Extrait ->
►
Livre / The Disaster Artist de Greg Sestero et Tom Bissell : critique

Publié par Charles Villalon le 20 janvier 2018

Résumé : Lorsque Greg Sestero, 19 ans, fait la connaissance d’un certain Tommy Wiseau dans une école d’acteurs de San Francisco, il est immédiatement fasciné par les improvisations délirantes de ce personnage improbable. Un face-à-face sur scène va changer leur vie à tous les deux. Ensemble, ils prennent une décision : partir pour Hollywood, et devenir des stars ! Un chemin semé d’embûches, qui démarre par des essais calamiteux, et une spirale de refus. Tommy Wiseau décide de reprendre leur destin en main et se lance dans la réalisation d’un film autofinancé à 100%. Le titre : The Room. Le script : incompréhensible. Les acteurs : lui et son copain Greg. Le tournage : chaotique. Malgré l’incompréhension d’une équipe dont il vire régulièrement chaque membre récalcitrant, Tommy Wiseau est persuadé de réaliser son chef-d’œuvre. Si bien qu’une fois le film terminé, il s’offre une publicité géante sur Sunset Boulevard et une avant-première de rêve. Le résultat ? Un bide retentissant, et à peine deux semaines à l’affiche. Tous les éléments sont en place. Le culte va pouvoir démarrer… Récit vécu, The Disaster Artist est autant une comédie désopilante qu’un témoignage stupéfiant sur un homme, Tommy Wiseau, qui a défié tous les codes de l’industrie cinématographique pour réaliser ce que le magazine Entertainment Weekly qualifiera de « Citizen Kane des mauvais films » ! Et qui, malgré de piètres talents d’acteurs, est devenu la star qu’il avait toujours rêvé d’être.

♥♥♥♥

 

The Disaster Artist - couverture

The Disaster Artist – couverture

Dans Contre-jour, sans doute l’un des plus grands romans de ce début de siècle, Thomas Pynchon avait entrepris de raconter l’histoire des États-Unis au tournant du siècle dernier par le biais de ses échecs historiques. S’ouvrant dans les faubourgs de l’exposition universelle de Chicago de 1893, parmi la foule anonyme, le roman s’attachait à faire la genèse d’inventions non-exploitées, de combats politiques avortés, autant de bouleversements qui auraient pu faire l’histoire mais qui sont restés lettre morte. The Disaster Artist n’est pas un roman ; ce n’est évidemment pas un livre de l’ampleur du chef-d’œuvre de Pynchon –et n’a d’ailleurs aucune prétention à l’être–, mais quelque chose dans cette histoire d’un raté intégral qui s’acharne à forcer la porte du succès y fait irrésistiblement songer. Sans doute parce qu’avant d’être le récit, aussi drôle qu’effrayant, du tournage du « Citizen Kane des mauvais films », The Disaster Artist nous montre en pleine lumière ce qui est d’ordinaire voué à rester dans l’ombre : l’envers du décor de la machine à rêve hollywoodienne. L’histoire commence à l’été 1998, après la victoire de la France en coupe du monde. Greg Sestero, auteur et narrateur du livre, vit à San Francisco. C’est un jeune homme réservé, solitaire. À peine sorti du lycée, il vient de commencer une carrière dans le mannequinat et rêve de devenir acteur. Un jour, dans son cours de théâtre, un élève, hurlant et titubant, massacre la scène la plus célèbre d’Un tramway nommé désir. Greg, que la timidité paralyse quand il fait face à un public, est fasciné par la façon dont cet apprenti acteur, par ailleurs épouvantable, ose se mettre à nu, semble étranger à la brûlure du regard de l’autre. Il prend son courage à deux mains et lui propose de travailler ensemble une scène pour le prochain cours. C’est ainsi que Greg lie irrémédiablement son destin à celui de Tommy Wiseau.
◄
Demande écrite -> Écrivez la suite de la critique de The Disaster Artist, en reprenant juste après sa dernière phrase.

Section des données ->
►
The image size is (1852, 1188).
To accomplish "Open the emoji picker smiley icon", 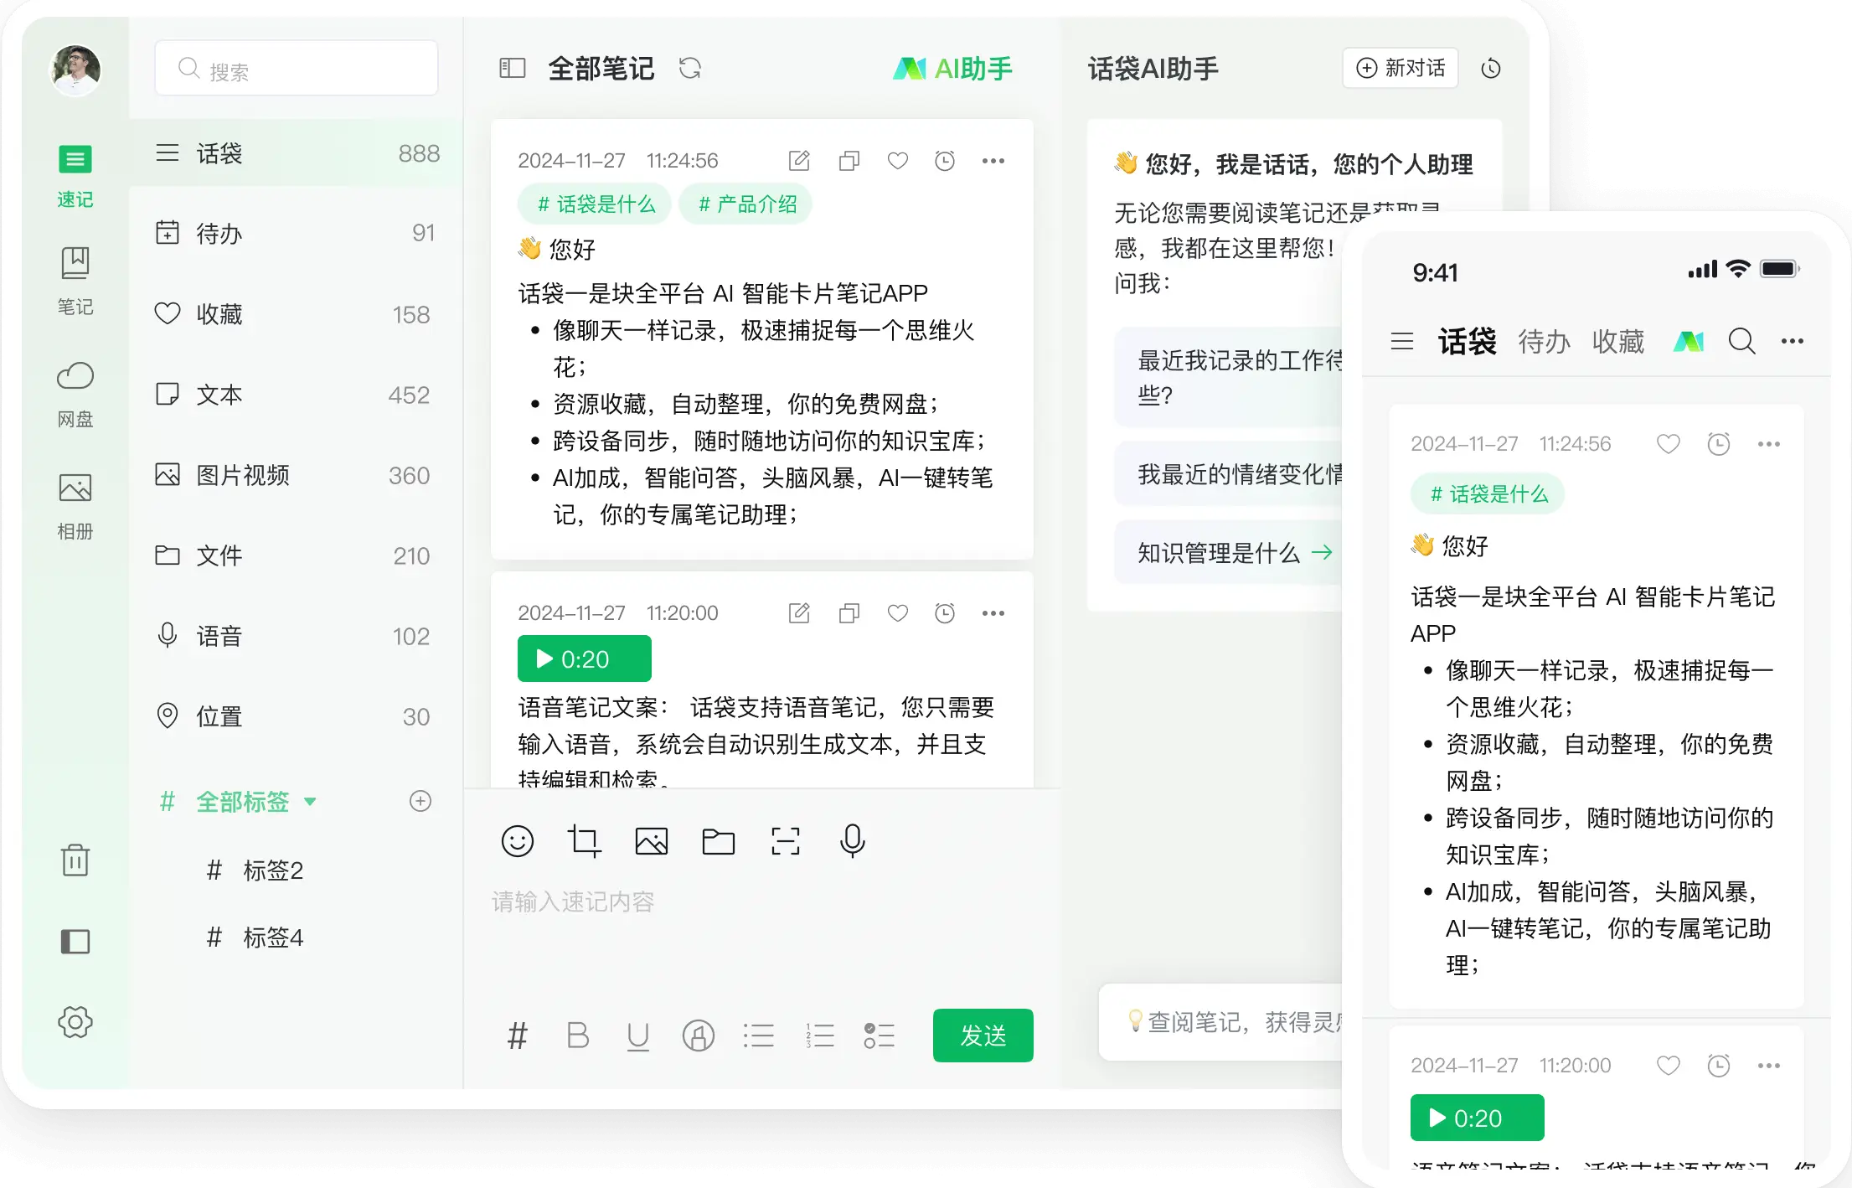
◄
Résultat de l'exercice ->
 

Tommy Wiseau et Greg Sestero - The Room

Tommy Wiseau et Greg Sestero – The Room

 

Futur pire cinéaste de l’histoire, Wiseau n’est encore qu’un marginal inquiétant. Au contact de Greg, il devient un ami encombrant et souvent sinistre qui vampirise le seul être qui a eu l’imprudence de s’intéresser à lui. Si Sestero n’est pas aveugle aux failles psychologiques et aux déficiences intellectuelles de son ami, il n’en demeure pas moins bienveillant dans la description qu’il en donne. Cette bienveillance est d’ailleurs la qualité fondamentale de The Disaster Artist – celle qui nous permet d’accéder à ce personnage monstrueux qu’est Tommy Wiseau, de l’appréhender sans trop d’effarement, de ne pas voir en lui qu’un cas pathologique. L’auteur parvient à nous faire sentir la séduction qu’un original de son espèce a pu opérer sur le tout jeune homme qu’il était alors. De fait, certains épisodes, comme celui du pèlerinage sur la route où James Dean a trouvé la mort au volant de sa Porsche 550, sont très touchants. Mais cette bienveillance ne tourne jamais à la complaisance et Sestero nous montre aussi Wiseau dans ce qu’il a de plus sombre. C’est cet équilibre entre bienveillance et lucidité qui permet, tout au long de la lecture, de toujours s’interroger, de ne jamais statuer définitivement sur cet être hors la loi vivant.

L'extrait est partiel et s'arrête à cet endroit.